Prof. Dr. Ingo Autenrieth ist Facharzt für Mikrobiologie, Virologie und Infektionsepidemiologie. Nach dem Medizinstudium in Ulm und Dundee als Arzt und Wissenschaftler an den Universitäten Ulm und Würzburg sowie als Gastwissenschaftler am Schweizerischen Institut für Experimentelle Krebsforschung (ISREC) und von 1996-2000 als Professor am Max von Pettenkofer-Institut an der Universität München tätig. Seit 2000 leitet er als Ärztlicher Direktor das Institut für Mikrobiologie und Hygiene am Universitätsklinikum Tübingen. Am Institut von Ingo Autenrieth werden Krankheitsprozesse bakterieller Infektionen aufgeklärt und die infektionsmedizinische Labordiagnostik für Patienten des Universitätsklinikums durchgeführt. Weitere Schwerpunkte sind die Erforschung der Darmmikrobiota und des Darmassoziierten Immunsystems, die Resistenz von Infektionserregern gegen Antibiotika sowie die Entwicklung neuer diagnostischer Methoden. Autenrieth und seine Mitarbeiter haben mehrere hundert Artikel in international renommierten Zeitschriften veröffentlicht.

Autenrieth leitet des Deutsche Zentrum für Infektionsforschung am Standort Tübingen und ist federführend in zahlreichen Forschungsverbünden, u.a. im Schwerpunktprogramm der Deutschen Forschungsgemeinschaft zum Thema „Mikrobiota des Darmes“ und nationalen und internationalen wissenschaftlichen und medizinischen Beratungsgremien tätig. Seit 2006 ist er Dekan der Medizinischen Fakultät der Universität Tübingen und Mitglied des Vorstands des Universitätsklinikum Tübingen.

Prof. Dr. Daniel Huson ist Mathematiker und Bioinformatiker. Nach Promotion und Habilitation in Mathematik an der Universität Bielefeld war er zwei Jahre lang Post-Doc an der Princeton University. Danach arbeitete er von 1999 bis 2002 als Senior Staff Scientist bei Celera Genomics Corp. in Rockville (Maryland, USA) und war an der Entschlüsselung des menschlichen Genoms beteiligt. Seit 2002 ist er Professor für Algorithmen der Bioinformatik an der Universität Tübingen.

Sein Forschungsschwerpunkt ist die Entwicklung von Software und Algorithmen in den Bereichen Evolution, Genomik und Metagenomik. Er ist Autor von MEGAN, dem meistbenutzten interaktiven Programm zur Mikrobiomanalyse. Sein Team gewann 2013 den mit einer Million Dollar dotierten DTRA Algorithms Challenge “Identify Organisms from a Stream of DNA”.

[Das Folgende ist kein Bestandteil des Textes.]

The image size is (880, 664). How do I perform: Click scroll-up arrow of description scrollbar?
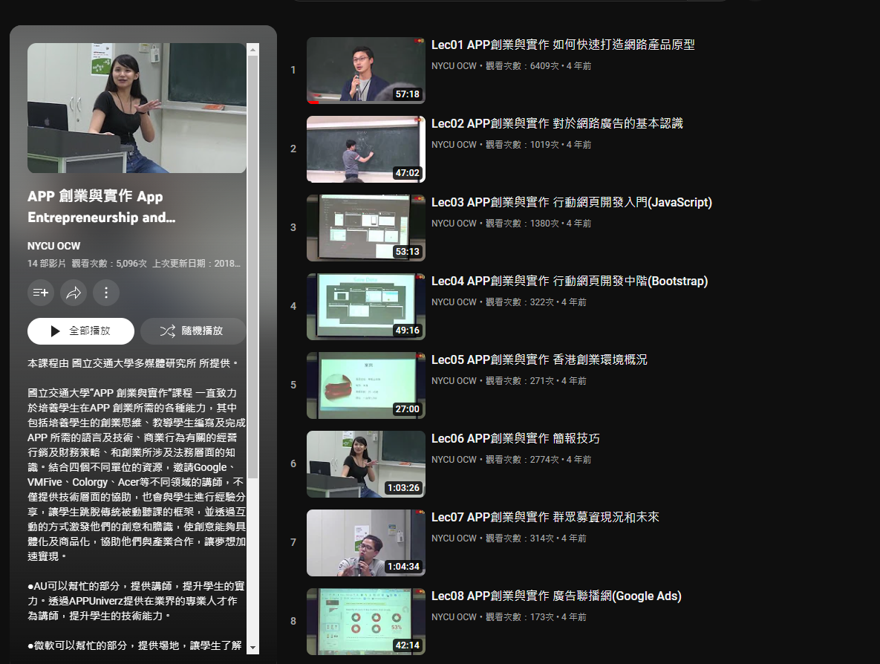point(253,50)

Prof. Dr. Detlef Weigel ist ein deutsch-amerikanischer Biologe. Nach der Promotion am Max-Planck-Institut für Entwicklungsbiologie und einem Postdoc-Aufenthalt am Caltech war Weigel von 1993 bis 2002 Professor am Salk Institut in La Jolla. Seit 2002 leitet er als Direktor die Abteilung für Molekularbiologie am Max-Planck-Institut für Entwicklungsbiologie in Tübingen. Weigel und seine Mitarbeiter haben wesentliche Beiträge zum Verständnis der genetischen und genomischen Variation, insbesondere bei Pflanzen, geleistet. Sie sind weltweit führend in der Genomforschung und in der Entwicklung neuer genetischer und genomischer Methoden und Ressourcen. Die drei angesehensten Zeitschriften der Lebenswissenschaften, Science, Nature und Cell, haben über 40 Artikel von Weigel veröffentlicht. Er ist der zurzeit am meisten zitierte Entwicklungs- und Evolutionsbiologe im deutschsprachigen Raum und der am meisten zitierte Pflanzenbiologie Europas.

Weigel ist in zahlreichen wissenschaftlichen Beiräten tätig und sitzt gegenwärtig dem Rat der European Molecular Biology Organization vor. Weigels Arbeiten sind vielfach ausgezeichnet worden, unter anderem mit dem Leibniz-Preis der Deutschen Forschungsgemeinschaft. Er ist gewähltes Mitglied der US National Academy of Sciences, der Nationalen Akademie der Wissenschaften Leopoldina sowie Auswärtiges Mitglied der Royal Society.